Saturday, November 22, 2008

Going forward in Forsyth

A few days ago, I published an entry comparing voting patterns for the recent presidential election in Georgia and Illinois. As something of a postscript, here's a point I thought about putting in that essay but decided it should stand alone for emphasis.

If you're old enough, do you remember this bit of ugliness from twenty-one years ago?:

"In 1987 racial tensions again erupted in Forsyth County. In January a small march in Cumming to commemorate Martin Luther King Jr.'s birthday met with resistance from local members of the Ku Klux Klan, who threw stones and glass bottles at the demonstrators. The event received national attention, and on January 24, 20,000 marchers from around the country converged on Forsyth County. Led by numerous civil rights leaders, including Hosea Williams, the marchers encountered 1,000 to 2,000 counterdemonstrators, but the presence of large numbers of police and National Guard troops most likely kept the event from turning violent. The event was one of the largest civil rights demonstrations since the 1960s and generated so much national attention that talk-show host Oprah Winfrey taped a show the following month in Cumming about the event."

According to a 2006 estimate by the Census Bureau, the population of Forsyth County, Georgia, now is about 2.7% black; that translates to over four thousand African-Americans. This is still an absurdly low percentage for a large Georgia county, but it's a huge increase since Oprah showed up.

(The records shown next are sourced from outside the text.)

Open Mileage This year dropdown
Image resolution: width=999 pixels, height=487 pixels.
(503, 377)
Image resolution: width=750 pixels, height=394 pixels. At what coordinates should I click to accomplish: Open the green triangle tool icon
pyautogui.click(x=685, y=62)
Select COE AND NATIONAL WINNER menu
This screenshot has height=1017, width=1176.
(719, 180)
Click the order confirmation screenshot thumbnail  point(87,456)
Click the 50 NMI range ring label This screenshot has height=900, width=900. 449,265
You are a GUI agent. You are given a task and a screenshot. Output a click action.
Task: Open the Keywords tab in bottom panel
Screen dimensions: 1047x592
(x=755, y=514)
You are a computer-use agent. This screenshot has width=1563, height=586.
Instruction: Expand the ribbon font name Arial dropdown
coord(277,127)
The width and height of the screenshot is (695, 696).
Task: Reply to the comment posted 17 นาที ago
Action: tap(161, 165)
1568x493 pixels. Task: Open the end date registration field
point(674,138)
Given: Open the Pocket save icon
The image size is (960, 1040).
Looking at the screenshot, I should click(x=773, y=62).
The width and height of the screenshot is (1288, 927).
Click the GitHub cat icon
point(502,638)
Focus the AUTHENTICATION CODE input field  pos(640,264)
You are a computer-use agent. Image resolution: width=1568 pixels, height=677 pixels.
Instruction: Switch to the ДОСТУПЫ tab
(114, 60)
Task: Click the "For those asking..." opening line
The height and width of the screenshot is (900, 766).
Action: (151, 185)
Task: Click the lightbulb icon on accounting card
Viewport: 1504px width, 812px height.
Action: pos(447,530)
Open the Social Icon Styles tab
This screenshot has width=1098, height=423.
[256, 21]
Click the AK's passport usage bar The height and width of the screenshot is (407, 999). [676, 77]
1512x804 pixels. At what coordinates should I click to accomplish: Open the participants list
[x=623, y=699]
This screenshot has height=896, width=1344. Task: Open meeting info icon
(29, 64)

Well not surprisingly, John McCain won Forsyth County pretty handily. But not THAT handily. Dave Leip's atlas shows that Barack Obama got over twenty percent of the vote; 15,406 people in Forsyth voted for him.

You could, if you choose, argue that one in five people in Forsyth County voting for Obama is a more striking indicator of how far America has come than Obama simply winning the election.

1 comment:

Rude and Very Ginger said...

I was linked over here from a comment on Hot Air. As I perused some of your entries, I saw this. I actually spent most of my childhood between North Fulton and Forsyth counties; I remember this period all too well...and it was at the front of my mind throughout the election.

Watching Cumming grow has been an interesting study. Many of the residents, as I remember them, were farmers and blue collar workers; my own grandfather worked the lines at the GM Doraville plant. That demographic is changing as Fulton County and Atlanta spill further north, and you find it becoming another suburb. I would imagine that, as the resident education and income profile changes, so do the politics. I think it will remain largely conservative but, judging from the changes I saw last trip home, there's more change to come.